Lines of the material that include the string "will" should be returned.

> Extracted entries:
_ _ _

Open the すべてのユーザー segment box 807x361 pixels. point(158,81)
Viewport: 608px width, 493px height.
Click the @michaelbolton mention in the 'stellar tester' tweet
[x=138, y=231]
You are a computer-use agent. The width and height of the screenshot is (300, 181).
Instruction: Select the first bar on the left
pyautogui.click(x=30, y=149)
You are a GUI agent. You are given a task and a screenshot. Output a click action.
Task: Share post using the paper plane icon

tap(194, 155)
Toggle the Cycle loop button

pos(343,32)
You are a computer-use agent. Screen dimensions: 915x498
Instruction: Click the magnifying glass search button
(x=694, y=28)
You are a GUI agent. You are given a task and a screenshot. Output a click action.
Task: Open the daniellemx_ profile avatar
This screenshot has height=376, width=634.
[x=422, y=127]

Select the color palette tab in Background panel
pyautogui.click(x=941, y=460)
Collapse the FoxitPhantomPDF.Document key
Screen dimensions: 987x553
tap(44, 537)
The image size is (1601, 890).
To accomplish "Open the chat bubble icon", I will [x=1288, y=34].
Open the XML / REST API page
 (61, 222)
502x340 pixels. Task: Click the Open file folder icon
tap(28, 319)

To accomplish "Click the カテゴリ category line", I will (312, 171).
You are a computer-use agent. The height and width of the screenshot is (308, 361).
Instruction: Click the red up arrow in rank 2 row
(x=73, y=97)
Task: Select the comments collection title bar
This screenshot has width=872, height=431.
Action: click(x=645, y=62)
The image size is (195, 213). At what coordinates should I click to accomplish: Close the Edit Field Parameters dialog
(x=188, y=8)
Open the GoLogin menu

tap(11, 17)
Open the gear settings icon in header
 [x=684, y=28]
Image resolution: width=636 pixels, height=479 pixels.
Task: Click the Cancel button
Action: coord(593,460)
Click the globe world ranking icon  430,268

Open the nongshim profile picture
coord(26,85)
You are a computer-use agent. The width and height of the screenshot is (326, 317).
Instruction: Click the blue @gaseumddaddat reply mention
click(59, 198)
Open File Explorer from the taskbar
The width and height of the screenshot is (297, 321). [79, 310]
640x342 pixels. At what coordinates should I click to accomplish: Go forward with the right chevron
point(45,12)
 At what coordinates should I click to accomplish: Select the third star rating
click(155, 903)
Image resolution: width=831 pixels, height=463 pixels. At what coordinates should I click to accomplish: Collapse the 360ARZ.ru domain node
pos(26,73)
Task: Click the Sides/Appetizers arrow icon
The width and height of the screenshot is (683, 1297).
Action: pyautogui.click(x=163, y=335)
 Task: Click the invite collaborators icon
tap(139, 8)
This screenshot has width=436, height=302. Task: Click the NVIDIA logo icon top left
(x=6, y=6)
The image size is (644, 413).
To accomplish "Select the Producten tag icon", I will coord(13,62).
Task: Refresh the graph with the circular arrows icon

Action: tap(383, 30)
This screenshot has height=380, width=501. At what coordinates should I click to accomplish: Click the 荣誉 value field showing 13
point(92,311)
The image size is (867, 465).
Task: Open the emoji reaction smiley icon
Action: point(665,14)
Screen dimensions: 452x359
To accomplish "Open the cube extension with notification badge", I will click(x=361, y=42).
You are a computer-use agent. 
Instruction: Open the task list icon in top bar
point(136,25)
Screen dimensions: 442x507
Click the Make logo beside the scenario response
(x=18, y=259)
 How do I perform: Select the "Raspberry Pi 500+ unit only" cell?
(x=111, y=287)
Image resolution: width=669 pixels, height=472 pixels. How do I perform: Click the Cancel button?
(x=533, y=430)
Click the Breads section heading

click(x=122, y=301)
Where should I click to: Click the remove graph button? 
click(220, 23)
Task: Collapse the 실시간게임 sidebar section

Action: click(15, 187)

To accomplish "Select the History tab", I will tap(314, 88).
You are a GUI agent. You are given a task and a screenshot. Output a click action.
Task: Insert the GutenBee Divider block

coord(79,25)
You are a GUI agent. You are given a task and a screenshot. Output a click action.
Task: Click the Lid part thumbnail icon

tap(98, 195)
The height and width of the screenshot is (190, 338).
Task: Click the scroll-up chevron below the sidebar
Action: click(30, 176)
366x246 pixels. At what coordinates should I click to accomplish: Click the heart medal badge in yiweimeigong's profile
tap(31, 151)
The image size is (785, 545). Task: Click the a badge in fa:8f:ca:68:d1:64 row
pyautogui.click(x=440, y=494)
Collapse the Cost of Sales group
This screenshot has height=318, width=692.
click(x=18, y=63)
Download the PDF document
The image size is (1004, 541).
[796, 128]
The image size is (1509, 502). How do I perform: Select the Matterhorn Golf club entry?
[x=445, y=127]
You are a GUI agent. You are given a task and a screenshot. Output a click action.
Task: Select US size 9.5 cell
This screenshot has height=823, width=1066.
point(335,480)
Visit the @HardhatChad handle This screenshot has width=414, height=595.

_ _ _

> Result of the exercise:
To accomplish "Open the chat bubble icon", I will [x=1288, y=34].
To accomplish "Click the カテゴリ category line", I will (312, 171).
To accomplish "Select the Producten tag icon", I will coord(13,62).
To accomplish "Open the cube extension with notification badge", I will click(x=361, y=42).
To accomplish "Select the History tab", I will tap(314, 88).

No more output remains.